深く沈み込む赤い日。落ちきれない太陽が地平線の上に半分顔を出し、ユラユラと揺れていた。

北東バルデの日は長い。まだ薄明かりの残る宵であった。


 夏場とはいえ急速に冷え込む極北の大気は、薄っすらと生えた芝に見る間に霜柱を立てた。
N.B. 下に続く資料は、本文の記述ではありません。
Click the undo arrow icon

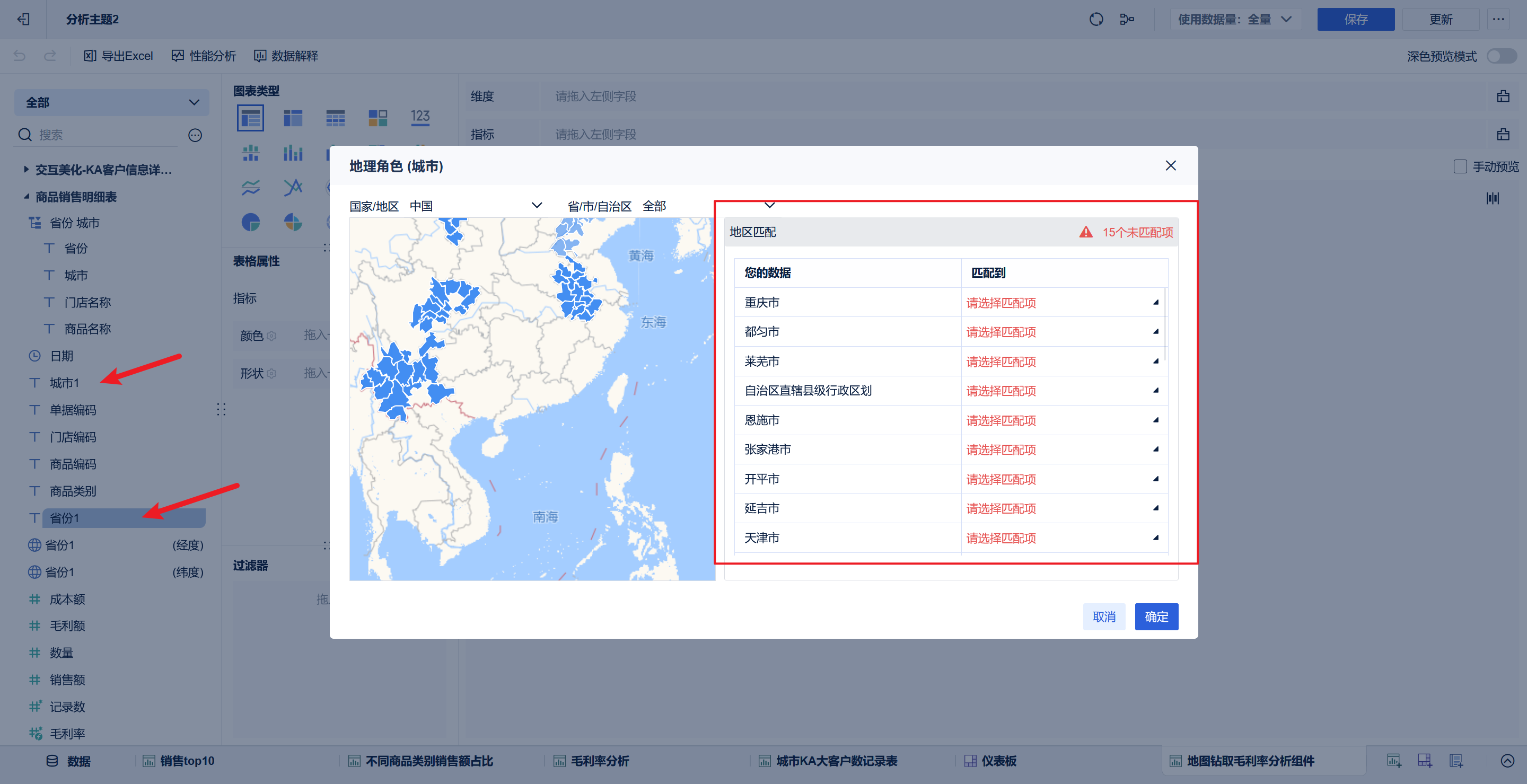point(20,56)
砕かれた溶岩の地面には、夜の日に照らされゆっくりと流れる赤いもやが立ち始めた。


 ゴリゴリ ジャリ ジャリン ゴツゴツ


車輪が霜柱を踏みつけて行く音。

赤い靄が、砕けた銀の氷を包み込みながら両側に開いていく。


ーーーーーーー


「ミカルぅ~!!聞こえるか! きっとドロテアさまの馬車の音だ!」

 「聞こえる、聞こえる。お出でになった」

城壁の外の小屋。ミカルと連れの2人は冷たく変わる空気の中を、足を震わせ待っていた。


 「鉄兜の奴らは?」

「もう扉の前に集結してる!」

 「いつの間に?」

「本当に口も開かねば、音も立てぬ奴らだ」



 ミカルたち3人と馬上の鉄兜の20人。

城壁扉の前に立った。


遠く地面の下を這う赤い靄。少しずつ星を生み出す濃紫に変わりつつある空。


 幌の周りにいくつもの鯨油のランプをたずさえた黒光りの馬車は、みるみるその影を大きくした。

その後ろは二手に割れながら消えてゆく靄。


 

 城壁の扉の前。道をつくるように両側に10頭ずつ。

騎乗した鉄兜たち。

対面した馬の吐く息が、ドロテアを向かえるようにその道を温めた。


ーーーーー


「ドロテアさま。城の壁が見えて参りましたよ。遠くに馬の息が白く沸き立っております」

 『おうおう、大袈裟な出迎えだ』


「ドロテアさまのご入場ですからね。それに一年ぶりでありますから」

ヨーセスは次々と面前に迫る靄を、手で払い避けながら言った。


 『ミカルたちはラーシュとやらを上手く城に仕舞い込んだであろうな?』

「あの者達がおるということは、たぶん」


 『どんな男であろうなぁ?』

「あ、そんなことを申されますと、私。嫉妬してしまいますからおやめください」


 『ハハッ。妬きもちくらい妬けと言ったから言ってるんであろう?』

「いえいえ滅相もございません。なっヴィーゴ」

「当然でございます!」



「あっ!そういえば、、、どうするんですかね?」

 『ヴィーゴ。なにがだ?』

「この下」

 『下?』


「アグニアの婆さんです」

 『ああ、まだこの下のバケットにおるんだったな。オーロラを見たいとか言っていたが、まっ放って置けばよい。城の中に入れるわけではないし、それにここには沢山の護衛がいる。ちょいとしたいたずらも出来ん』


「それもそうですね。いてもいなくても関係ないババアですし」


 『そんなことより、ラーシュだ。ラーシュを見たいのだ。そのためだけに遥々(はるばる)来たのだからな』



 「到着~!」

 「ドロテアさまのご到着で~す!」


幌を引っ張って来た3頭の馬。手綱を引かれ歩を止めた。

星空に変わった空。ひづめの音が止まった。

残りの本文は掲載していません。